_Passage:_
* * * *

- The Organ Thieves perform at the Horseshoe Tavern in October 2009

Background information
- Origin: Toronto, Ontario, Canada
- Genres: Hard rock, southern rock, reggae
- Years active: 2008–2013, 2018
- Label: MapleMusic
- Spinoff of: Brown Brigade
- Members: Chuck Coles Dave Baksh Mike Smith Theo McKibbon
- Past members: Matt Worobec John Owens Ben Davies

= Organ Thieves =

Canadian band

Organ Thieves is a southern and soul-influenced experimental hard rock side project by Brown Brigade guitarists Chuck Coles and Dave Baksh, formed by Coles in mid-2008. It has since become their main project.

== History ==
=== Formation and God's Favorite Sons (2008–2009) ===
According to Dave Baksh the band "started when guitarist Chuck Coles was getting kind of antsy in Brown Brigade in that he wanted to write – he's a natural songwriter. So one day we were set to play a benefit show in Kitchener/Waterloo but Chuck had already booked an Organ Thieves show, and this is at the time when he was using another drummer other than Johnny [Chuck's former Cauterize co-member Matt Worobec]. Basically I hadn't even seen the band and they asked me to play a Labour Day show with them. After about two weeks of practice me and the drummer at the time, Matt Worobec, had gotten together and played this show. The lineup would have been Ben Davies, Mike Smith, Matt Worobec, Chuck Coles and myself. We pretty much played naked to a bunch of people at a cottage; it was fun." Dave also stated that he joined the band due to the different members and their musical tastes who all influenced the band's unique musical style, which was very different from what Dave used to play in Brown Brigade and Sum 41. Soon, drummer Matt Worobec had to quit the band due to other commitments and was replaced temporarily by Brown Brigade drummer Johnny Owens.

In January 2009, the band entered The Boom Cave, a recording studio in Oshawa, Ontario, owned by Chuck's former Cauterize bandmates Jesse Smith and Jason Bone, to record the band's first EP. The EP, entitled God's Favorite Sons was co-produced by the band, Jesse Smith and Jason Bone, and self-released by the band in March 2009, sold only at their live shows, as well as few local shops around the Ontario area.

* * * *

_Dataset records:_
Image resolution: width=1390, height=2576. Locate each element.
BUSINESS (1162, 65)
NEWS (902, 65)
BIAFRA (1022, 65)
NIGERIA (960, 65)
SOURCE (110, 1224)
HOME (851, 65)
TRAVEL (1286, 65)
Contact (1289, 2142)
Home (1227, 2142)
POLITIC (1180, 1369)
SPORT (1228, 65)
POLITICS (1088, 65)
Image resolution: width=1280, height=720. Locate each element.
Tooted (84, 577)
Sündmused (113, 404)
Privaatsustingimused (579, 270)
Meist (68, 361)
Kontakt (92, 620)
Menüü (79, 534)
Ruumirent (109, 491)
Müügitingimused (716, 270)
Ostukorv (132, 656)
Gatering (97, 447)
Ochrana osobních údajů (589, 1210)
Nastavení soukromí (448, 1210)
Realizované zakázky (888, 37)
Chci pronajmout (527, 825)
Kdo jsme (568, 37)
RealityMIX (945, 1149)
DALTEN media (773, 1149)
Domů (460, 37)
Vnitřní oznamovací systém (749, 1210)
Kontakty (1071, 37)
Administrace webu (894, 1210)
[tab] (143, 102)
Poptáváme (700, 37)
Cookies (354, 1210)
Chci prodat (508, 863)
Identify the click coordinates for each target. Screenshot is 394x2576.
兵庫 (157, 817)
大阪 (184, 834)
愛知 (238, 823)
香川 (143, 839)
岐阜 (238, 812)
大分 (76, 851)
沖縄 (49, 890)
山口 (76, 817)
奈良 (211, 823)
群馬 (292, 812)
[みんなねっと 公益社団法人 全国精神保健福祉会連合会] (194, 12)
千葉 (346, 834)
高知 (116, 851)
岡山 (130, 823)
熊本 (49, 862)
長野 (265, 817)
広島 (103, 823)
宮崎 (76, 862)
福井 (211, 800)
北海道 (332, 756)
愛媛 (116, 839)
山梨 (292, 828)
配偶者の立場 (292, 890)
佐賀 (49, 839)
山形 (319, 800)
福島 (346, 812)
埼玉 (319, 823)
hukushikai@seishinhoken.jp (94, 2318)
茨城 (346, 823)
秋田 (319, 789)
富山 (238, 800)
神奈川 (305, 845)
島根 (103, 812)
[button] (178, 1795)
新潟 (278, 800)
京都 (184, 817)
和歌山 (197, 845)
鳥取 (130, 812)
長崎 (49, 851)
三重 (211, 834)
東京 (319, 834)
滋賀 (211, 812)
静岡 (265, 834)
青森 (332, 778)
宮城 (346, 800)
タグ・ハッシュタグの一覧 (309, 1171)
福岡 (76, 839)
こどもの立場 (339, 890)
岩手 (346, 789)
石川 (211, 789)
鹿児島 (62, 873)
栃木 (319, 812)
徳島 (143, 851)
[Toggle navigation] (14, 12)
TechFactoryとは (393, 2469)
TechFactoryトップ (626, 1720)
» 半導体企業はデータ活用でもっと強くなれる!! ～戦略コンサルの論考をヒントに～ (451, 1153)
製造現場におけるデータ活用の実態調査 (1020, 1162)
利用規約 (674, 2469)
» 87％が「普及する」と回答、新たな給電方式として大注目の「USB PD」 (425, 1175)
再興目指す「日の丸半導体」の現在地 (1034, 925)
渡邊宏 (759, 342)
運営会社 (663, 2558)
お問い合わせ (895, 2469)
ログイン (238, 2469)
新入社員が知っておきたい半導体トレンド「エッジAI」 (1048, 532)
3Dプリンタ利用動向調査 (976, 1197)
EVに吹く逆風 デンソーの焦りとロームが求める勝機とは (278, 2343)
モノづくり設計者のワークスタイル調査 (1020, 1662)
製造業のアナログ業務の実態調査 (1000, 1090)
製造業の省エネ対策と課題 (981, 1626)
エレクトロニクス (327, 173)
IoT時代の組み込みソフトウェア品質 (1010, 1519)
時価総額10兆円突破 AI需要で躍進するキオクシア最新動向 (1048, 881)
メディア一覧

* * * *

_What you have to do:_ Translate this sentence from the passage about Organ Thieves into Spanish: "Soon, drummer Matt Worobec had to quit the band due to other commitments and was replaced temporarily by Brown Brigade drummer Johnny Owens." The lines play no part in this work.

_Reply:_ Pronto, el baterista Matt Worobec tuvo que dejar la banda debido a otros compromisos y fue reemplazado temporalmente por el baterista de Brown Brigade, Johnny Owens.